Hubo un tiempo en el cual los
entrenadores apenas contaban con recursos técnicos. Conviene
recordar que los había en equipos famosos que tenían un
único ayudante para dirigir una plantilla prestigiosa. De
segunda División para abajo, por supuesto que el entrenador
estaba obligado a dirigir la preparación física, la técnica
y la preparación de los porteros. Así que se podían contar
con los dedos de una mano los técnicos que gozaban de algún
colaborador.
El entrenador, de aquellos entonces, es decir, de los años
sesenta, setenta, y parte de los ochenta era un hombre
solitario enfrentado a una tarea descomunal y carente de la
oportunidad de poder depositar su confianza en nadie. Así
que el recelo se apoderaba de él. De ellos, de los
entrenadores, se solía decir que estaban siempre con la
mosca en la oreja. Y no les faltaba razón para instalarse en
esa desconfianza sentida por verse privados de asesores
leales.
De la soledad del entrenador no se ha hablado nunca en la
medida que el hecho merecía. Era tal la presión, que hubo
entrenadores, no pocos, que se estimulaban antes de los
partidos. Hasta el punto de llegar al compromiso deportivo
habiendo ingerido alcohol suficiente como para que
propiciaran anécdotas que eran contadas por sus jugadores, y
que a mí solía darme mucha pena.
A mediados de los setenta, Miljan Miljanic,
recientemente fallecido, vino al Madrid con su equipo de
trabajo. Y aquel hecho fue visto como una gran innovación. A
partir de ese momento, otros entrenadores trataron de
secundarlo. Y lo consiguieron.
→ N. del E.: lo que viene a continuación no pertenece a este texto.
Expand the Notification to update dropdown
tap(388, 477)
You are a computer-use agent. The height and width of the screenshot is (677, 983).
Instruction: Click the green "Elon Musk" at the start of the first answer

Eso sí, siempre en equipos de
primera línea.
Con el paso de los años la mejora se fue extendiendo hasta
que, desde hace muchos, aun los entrenadores de Segunda
División B vienen exigiendo que se les contrate también a un
preparador físico, a un segundo entrenador y, si me apuran,
a un entrenador de porteros y al fisioterapeuta que un día
tuvieron en no sé dónde. Con lo cual se reparten el trabajo.
Y, sobre todo, el primer técnico se siente más tranquilo a
sabiendas que tiene con los oídos prestos a los componentes
de su equipo técnico. Pero ni siquiera así debería fiarse.
Los jugadores de fútbol son egoístas. Muy egoístas.
Incapaces de ponerse en el lugar del entrenador. Egoísmo que
se acrecienta en los que juegan menos. Quienes juegan menos
son muy dados a ganarse la confianza de las figuras del
equipo. Y, a renglón seguido, también consiguen ganarse la
voluntad de un periodista. Y ahí comienza ya a cundir el
desbarajuste en el vestuario. Desbarajuste dirigido a
dividir la plantilla en facciones.
En España, por referirme al fútbol de élite, los jugadores
que ganaron la Copa del Mundo se han convertido en seres
intocables. Gozan de privilegios que a los demás futbolistas
les están vedados. Ejemplos: si el portero del Madrid falla
no pasa nada, ahí están sus ‘amigos’ periodistas para
taparlo; si Xabi Alonso se arrastra por el campo, la
culpa se la endilgan al Fulano que ha salido expresamente a
marcarle; si Busquets simula lesiones y golpea con
los codos, cada vez que salta, se le ríe la gracia… Y así
podríamos ir relatando hechos evidentes. Vistos por
televisión. Los periodistas que intiman con los jugadores
suelen alardear de ello. Y, desde luego, los usan como
chivatos. La soledad del entrenador no cesa. Ah, “los
periodistas están para describir no para prescribir”.